__Goals__
A: According to the passage about Iqbal's lectures, in which cities did he deliver them?
B: In the passage about Iqbal's lectures, quote the text that begins at the words "The Reconstruction of" and ends after the words "Oxford Edition onwards.".

__Passage shown__
....
The Reconstruction of Religious Thought in Islam is a compilation of lectures delivered by Muhammad Iqbal on Islamic philosophy and published in 1930. These lectures were delivered by Iqbal in Madras, Hyderabad, and Aligarh. The last chapter, "Is Religion Possible", was added to the book from the 1934 Oxford Edition onwards.

In Reconstruction, Iqbal called for a re-examination of the intellectual foundations of Islamic philosophy. The book is a major work of modern Islamic thought. It was a major influence on Iranian sociologist Ali Shariati and other contemporary Muslim reformers, including Tariq Ramadan.

Chapters
 Knowledge and Religious Experience
 The Philosophical Test of the Revelations of Religious Experience
 The Conception of God and the Meaning of Prayer
 The Human Ego – His Freedom and Immortality
 The Spirit of Muslim Culture
 The Principle of Movement in the Structure of Islam
 Is Religion Possible?
Translation: This book was translated into Persian by Mohamad Masud Noruzi in 2011.
....
__Given material__
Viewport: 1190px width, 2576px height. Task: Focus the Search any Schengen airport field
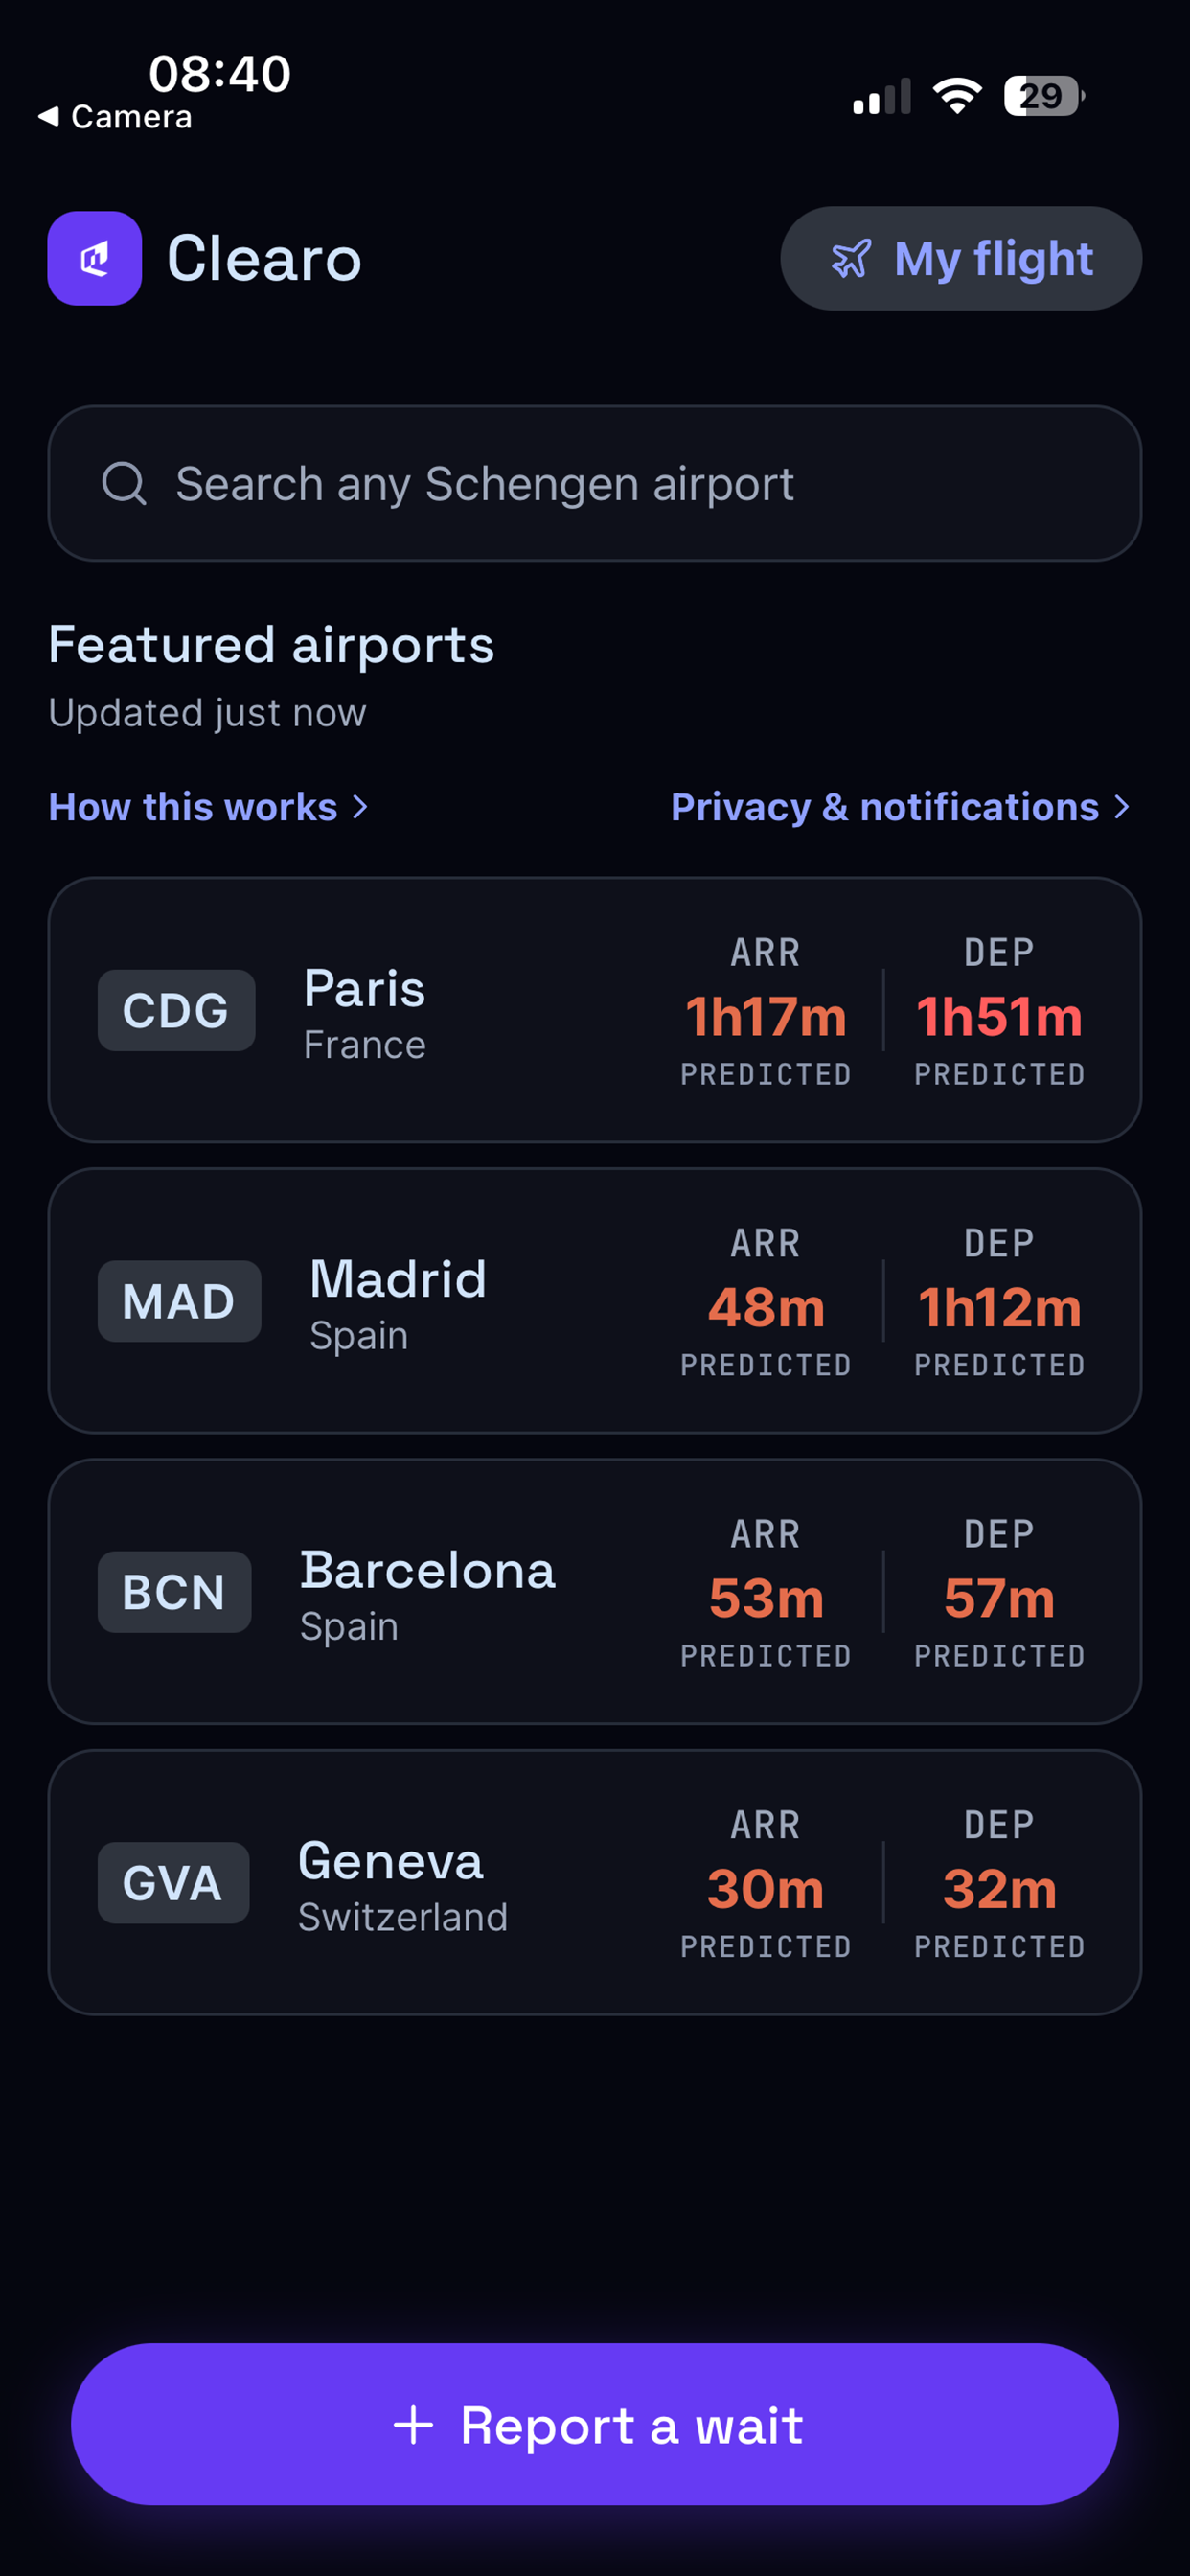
....
__Answers provided__
A: Madras, Hyderabad, and Aligarh.

B:
The Reconstruction of Religious Thought in Islam is a compilation of lectures delivered by Muhammad Iqbal on Islamic philosophy and published in 1930. These lectures were delivered by Iqbal in Madras, Hyderabad, and Aligarh. The last chapter, "Is Religion Possible", was added to the book from the 1934 Oxford Edition onwards.